Using Trajectory Compression Rate to Predict Changes in Cybersickness in Virtual Reality Games

TL;DR

This paper investigates how the compression rate of movement data in VR can be used to predict cybersickness levels, offering a non-intrusive method for real-time detection in virtual reality games.

Contribution

It introduces a novel approach linking movement data compression rate changes to cybersickness levels and demonstrates machine learning for real-time prediction.

Findings

Clear correlation between compression rate changes and cybersickness

Machine learning effectively identifies cybersickness variations

Feasibility shown for VR applications involving movement

Abstract

Identifying cybersickness in virtual reality (VR) applications such as games in a fast, precise, non-intrusive, and non-disruptive way remains challenging.

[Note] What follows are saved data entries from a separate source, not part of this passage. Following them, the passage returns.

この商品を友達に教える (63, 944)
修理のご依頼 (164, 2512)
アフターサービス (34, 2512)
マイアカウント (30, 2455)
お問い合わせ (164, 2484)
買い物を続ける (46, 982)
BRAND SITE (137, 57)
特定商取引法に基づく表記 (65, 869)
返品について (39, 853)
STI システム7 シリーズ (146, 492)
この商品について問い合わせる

Several factors can cause cybersickness, and their identification will help find its origins and prevent or minimize it. One such factor is virtual movement. Movement, whether physical or virtual, can be represented in different forms. One way to represent and store it is with a temporally annotated point sequence. Because a sequence is memory-consuming, it is often preferable to save it in a compressed form. Compression allows redundant data to be eliminated while still preserving changes in speed and direction. Since changes in direction and velocity in VR can be associated with cybersickness, changes in compression rate can likely indicate changes in cybersickness levels. In this research, we explore whether quantifying changes in virtual movement can be used to estimate variation in cybersickness levels of VR users. We investigate the correlation between changes in the compression rate of movement data in two VR games with changes in players' cybersickness levels captured during gameplay. Our results show (1) a clear correlation between changes in compression rate and cybersickness, and(2) that a machine learning approach can be used to identify these changes. Finally, results from a second experiment show that our approach is feasible for cybersickness inference in games and other VR applications that involve movement.